The whiskey stings like the phone call.
Keeping it down isn’t nice but it’s necessary.
Somehow both too hot and too cold.
I ask for a glass of water and try not to let the hurt take up residence on my upper lip.
I have been three different places looking for what I need.
The first bar has no place to sit.
The second bar does. I sit and ask for a double Jameson on the rocks. The bartender tells me yes and then turns up with one big ice cube and a no. It’s his first day. I drink a High Life, not wanting to be rude, and leave.
The third time is almost the charm. Music playing loud in the basement, the bar upstairs just empty enough. No Jameson, but something close enough. I call Dad to make sure. I want to do this right.
The bartender smiles at me between her braids. She doesn’t know what it means to me. She doesn’t have to. I tip her too much on too much and she calls me very kind. She does not know the part she has played in this my solo service. Just me, a stiff pour of Red Breast, and her, the only mourners at the night’s events.
The air outside is crisp and clean, a forgotten raspberry jam bar in my bag and Luis the Lyft driver still five minutes away. Each strong breeze blows the pretense away and then there are no benches left outside the theatre that I haven’t cried on.
There’s Jameson at home. I drink it as you would have, like warm milk before bed.
We always say there are certain things we can’t hear until we’re ready. This morning, as I was listening to a song I have heard more times than I can count, a song that makes me feel like I’ve been to church, I noticed that I have been hearing the wrong words to this one line every single time. I heard it clearly all of a sudden, as I turned my face up to the sun:
“I’m trying to find the meaning, letting loss reveal it.”
And even that small moment of knowing shows me it’s true. The golden retriever at the next table seems to know what I need, laying his plastic-coned head on my knees. It seems that in your leaving you have pulled a kind of curtain from my eyes.
And I remember-
One day when you were staying with us for the summer I asked you to tell me some stories. I secretly put my phone on to record.
You told me about the time you made a blind landing. You told me how the point of the exercise was to take off blind, to learn how to get out of a situation when you may not have a clear view. But the flight instructor had left the hood down the entire flight, and you had not said anything. You had used the instruments and the little sliver of earth you could see, the memory of trees that all looked the same, to navigate yourself to the landing strip, and when on the approach the instructor still hadn’t lifted the hood, you assumed it was part of the training and still said nothing. Your landing was bumpy, unlike your usual work, and the instructor wasted no time in saying so. When you told him what you’d just done, he laughed and laughed and brought you back to base to parade you around to the others. What a feat of idiocy and brilliance.
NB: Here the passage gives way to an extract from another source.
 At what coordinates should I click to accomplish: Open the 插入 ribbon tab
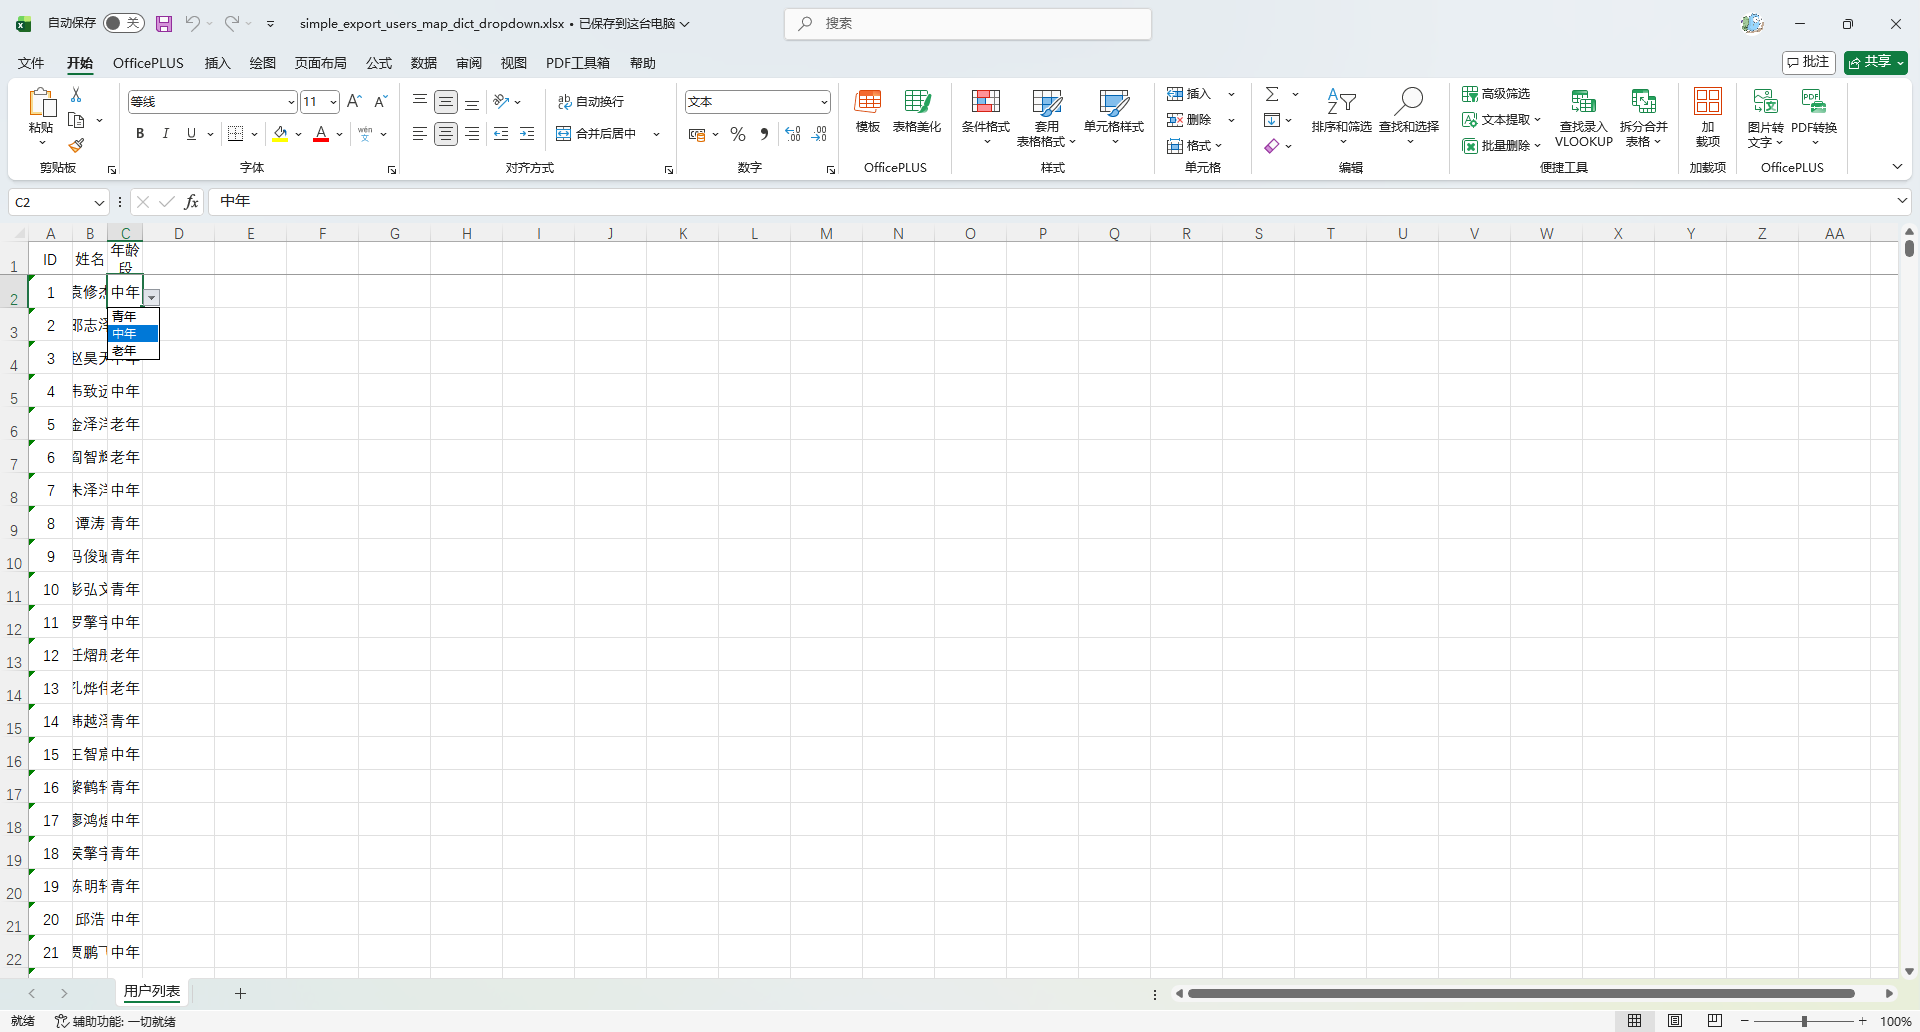pos(217,63)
That was like you. You never liked to cause trouble. But you always loved a bit of mischief.
You took off, flew, and landed that plane without ever seeing where you were going. I know this is what you were like. Life had pulled the hood down on you over and over again. But you always just assumed it was part of the training. Flying blind was your specialty. Nothing was ever a problem. Everything was merely a challenge.
That day, too, you told me about Adeline.
“Carstairs and coke she liked. Carstairs was a whiskey. But the three-piece band played the nicest music and we just danced so well together. So that was the beginning of a happy time. She was a sweetie. Oh I loved her, from the very minute I saw her. I walked her up to the bus stop and by that time I was gaga. So before we were married I used to walk from Floral Park to New Hyde Park, probably 4 miles. And we’d hang out on the stoop or in the back of the house, take a walk or whatever. Did a lot of smoochin’. And then it’d be time for me to go home and she’d say “You better hurry up or you’re gonna miss the bus.” Okay, just a couple more minutes. Well there goes the bus. So she’d say “You better go, I have to go in.” So I’d walk a block, run a block, walk a block, run a block … a mile and a quarter…. Still remember those days.”
You got choked up then.
“We loved each other. Yup. So. That’s some more stuff you can put in your memory bank.”
I know Adeline has missed you, and you have missed her. I hope you feel at home now like you did in the little apartment on Cherry Lane.
It feels like the hood has been pulled down over me. I am not like you, not skilled in the art of aviation. But you would tell me that it’s simple- the only thing to do is keep going. And then, you would forget you had said it and you would tell me again. And you would mean it just the same every time.
You told the woman at the VA that they owed you nothing. That in fact, you owed them, because they had given you the one only thing you had ever wanted. You told her,
All I ever wanted to do was fly.
You spent your whole life reaching upwards.
So the hood is down. But I will turn my face up to the sun, knowing that though I cannot see it, it is there anyway. Like you, Tom. Like you.